As with any social justice programme adjacent to BBIP, one of the largest challenges is translating critical reflection into meaningful action once the three-weeks are up, and students return to the comfort of their university classrooms. Having undergone such a transformational experience, so deeply immersed in the Palestinian-Israeli conflict, returning to normality often comes with difficulty adequately articulating what they experienced to others. Tapper & Kroll-Zeldin (2015) also caution against students taking on too much personal responsibility to single-handedly educate their communities about the conflict. To combat this, BBIP integrates a segment of the programme to covering activist burnout and compassion fatigue. Students are continuously reminded of Freire’s (2000, 2004) insistence on working with communities and building alliances to make social justice possible – after all, ‘human beings in communion liberate each other’.
Conclusion
hooks (1994) maintains that ‘the classroom with all its limitations remains a location of possibility’, ‘the most radical space of possibility’. Beyond Bridges: Israel-Palestine demonstrates that education can evolve to address differing, non-hegemonic social realities. In the choice between domesticating and liberating education, BBIP chooses liberation – education as a practice of freedom (Freire, 2000). Ultimately, BBIP is not about the Palestinian-Israeli conflict. It is about developing students’ critical thought and self-reflection, and praxis of both teachers and students alike.

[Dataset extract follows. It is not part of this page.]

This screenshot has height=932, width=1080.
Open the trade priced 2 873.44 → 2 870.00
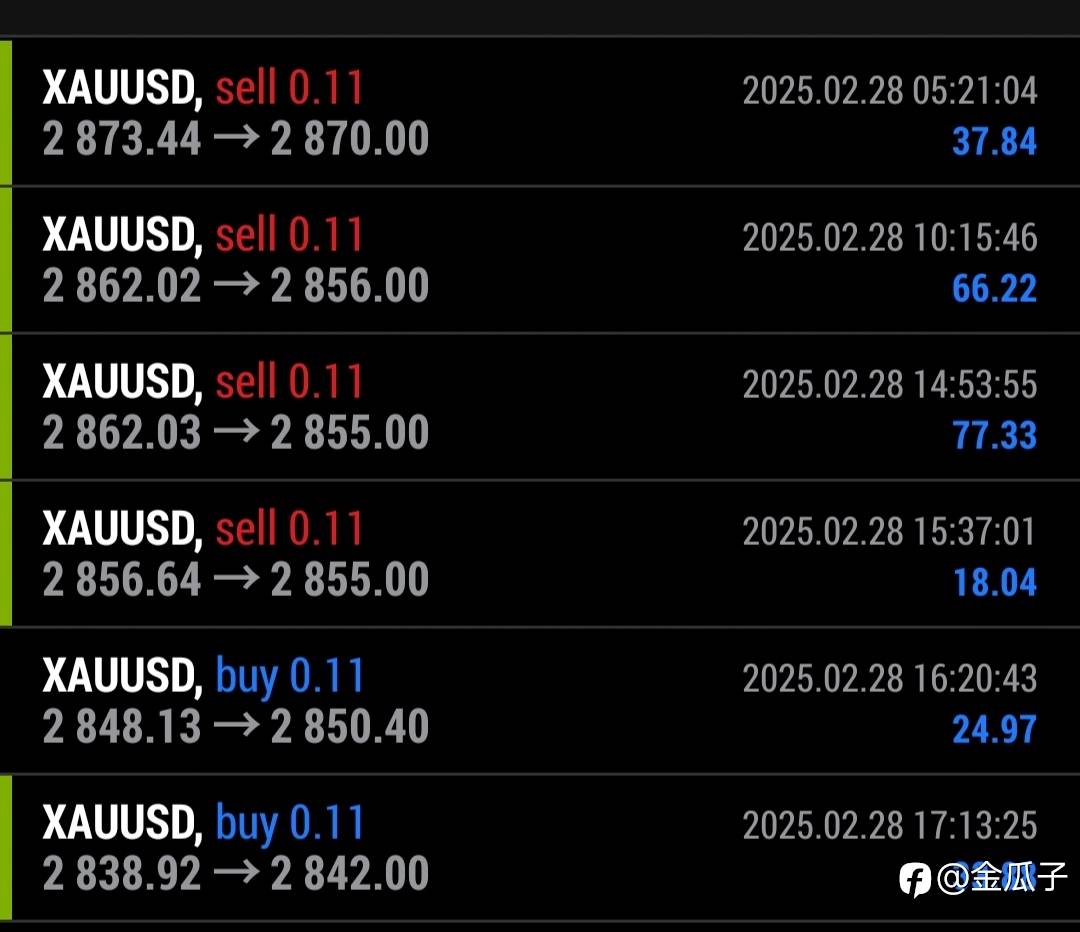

It shines a spotlight on the ways in which social inequalities take hold globally, and the importance of getting to know one another – culturally, ethnically, personally, politically, religiously – through an exploration (instead of avoidance) of social identities. At its most successful, educational programmes like BBIP empower students to return to their local communities, armed with local solutions, bolstered by local alliances, to create positive change and transform society for more just ends.